Virginia Woolf

The Diaries of Virginia Woolf 1936 – 1941

Although she visited London as often as circumstances allowed, Virginia Woolf spent much of the Battle period in and around her house at Rodmell, near Lewes in (now) East Sussex.

Thursday 4 July 1940 – Today a plane – ours – crashed at Southease.

Friday 5 July 1940 – The silly fellow who crashed his plane on the marsh tipped its nose over the brook. He didn’t know about the brook. So I walked down and saw it – a little gnat, with red and white and blue bars; a tent keeping guard. Louie said that Audrey Hubbard who was in the pea field ran to give first aid. She made him write his name on a cigarette card: he was taken to Lewes and has lockjaw.

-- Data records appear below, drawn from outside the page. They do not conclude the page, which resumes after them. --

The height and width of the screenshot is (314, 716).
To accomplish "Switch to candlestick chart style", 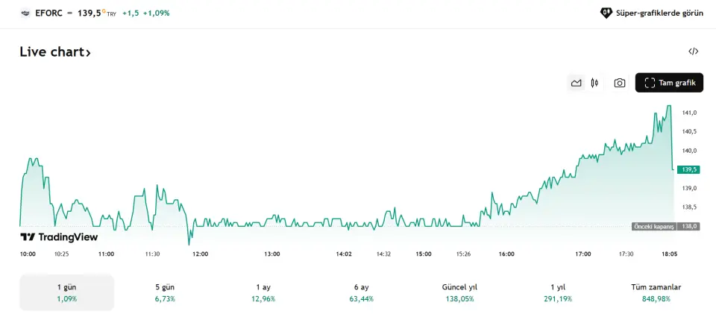I will point(594,83).
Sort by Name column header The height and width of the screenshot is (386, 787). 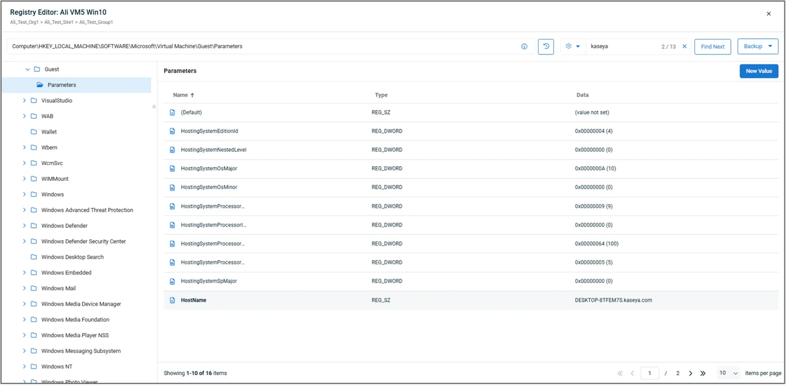click(181, 95)
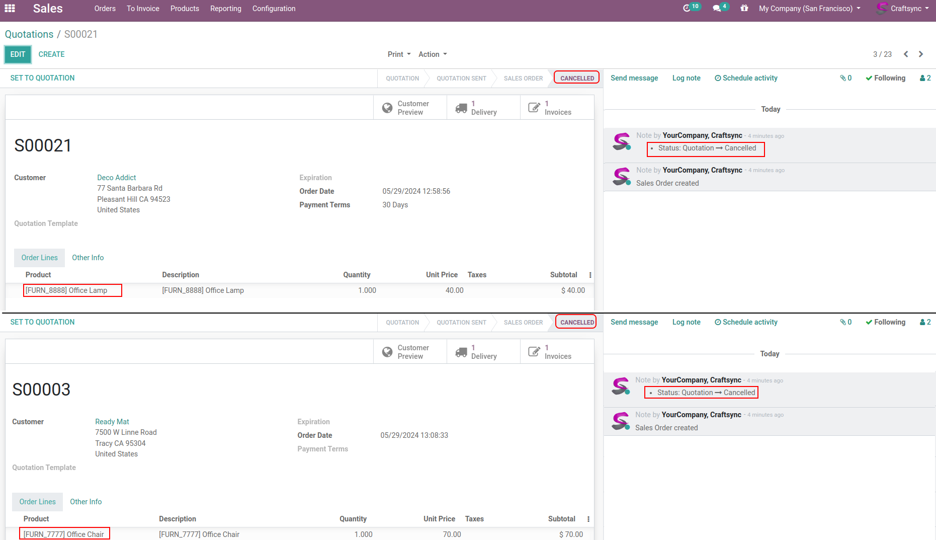Viewport: 936px width, 540px height.
Task: Switch to Other Info tab of S00021
Action: pos(88,258)
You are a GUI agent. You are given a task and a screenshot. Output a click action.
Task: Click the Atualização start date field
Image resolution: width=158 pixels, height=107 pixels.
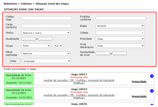pos(28,39)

Sgt Jensen of 601 Squadron had been on a training flight in his Hurricane when he started to be overcome by leaking glycol fumes but managed a forced landing.


Monday 19 August 1940 – Yesterday, 18th, there was a roar. Right on top of us they came. I looked at the plane, like a minnow at a roaring shark. Over they flashed – 3 I think. Olive green. Then pop pop pop – German ? Again pop pop pop, over Kingston. Said to be 5 bombers hedge hopping on their way to London. The closest shave so far.

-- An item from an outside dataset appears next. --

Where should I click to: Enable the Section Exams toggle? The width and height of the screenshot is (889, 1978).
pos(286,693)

This was the famous low-level raid on RAF Kenley when nine Do17’s of 9/KG76 crossed the coast at under 100ft and continued to their target at this height. Four were shot down and only one of the rest returned without damage.

 

Caption – Diana Gardner – The Hedge Hoppers – Rodmell 19 August 1940 – wood engraving

Illustration – courtesy of Charleston Magazine


Wednesday 28 August 1940 – We went out on to the terrace, began playing (bowls). A large two-decker plane came heavily and slowly – Leonard said a Wellesley something. A training plane said Leslie. Suddenly there was pop pop from behind the church. Practising we said. The plane circled slowly out over the marsh and back, very close to the ground and to us. Then a whole volley of pops (like bags bursting) came together. The plane swung off, slow and heavy and circling towards Lewes. We looked. Leslie saw the German black cross. All the workmen were looking. Its a German. That dawned. It was the enemy. It dipped among the fir trees over Lewes and did not rise. Then we heard the drone. Looked up and saw 2 planes very high. They made for us. We started to shelter in the Lodge. But they wheeled and Leslie saw the English sign. So we watched – they side slipped glided swooped and roared for about 5 minutes round the fallen plane as if identifying and making sure – then made off towards London. Our version is that it was a wounded plane, looking for a landing. “It was a Jerry sure eno’” the men said: the men who are making a gun hiding by the gate. It would have been a peaceful matter of fact death to be popped off on the terrace playing bowls this very fine cool sunny August evening.

An unarmed Gotha 145 biplane which had set off from Cherbourg carrying mail had become lost in fog and ended up on Lewes racecourse. The pilot Leonard Buckle was captured. There is another interesting eye-witness account at:

www.bbc.co.uk/history/ww2peopleswar/stories/95/a3511595.shtml


Wednesday 11 September 1940 – A plane shot down before our eyes just before tea: over the (Lewes) race course; a scuffle; a swerve; then a plunge; and a burst of thick black smoke. Percy says the pilot baled out.

Me109 wk nr 1641 of 2/JG51 was shot down by Sgt WB Higgins of 253 (Hurricane) Squadron. Pilot Hauptmann E Wiggers was killed.


Wednesday 2 October 1940 – Caburn was crowned with what looked like a settled moth, wings extended – a Messerschmitt it was, shot down on Sunday. (i.e 29 Sept)

Mount Caburn is the high (450 ft) ground to the south east of Lewes, today used by microlights. I have been unable to trace any aircraft lost in this area around that date.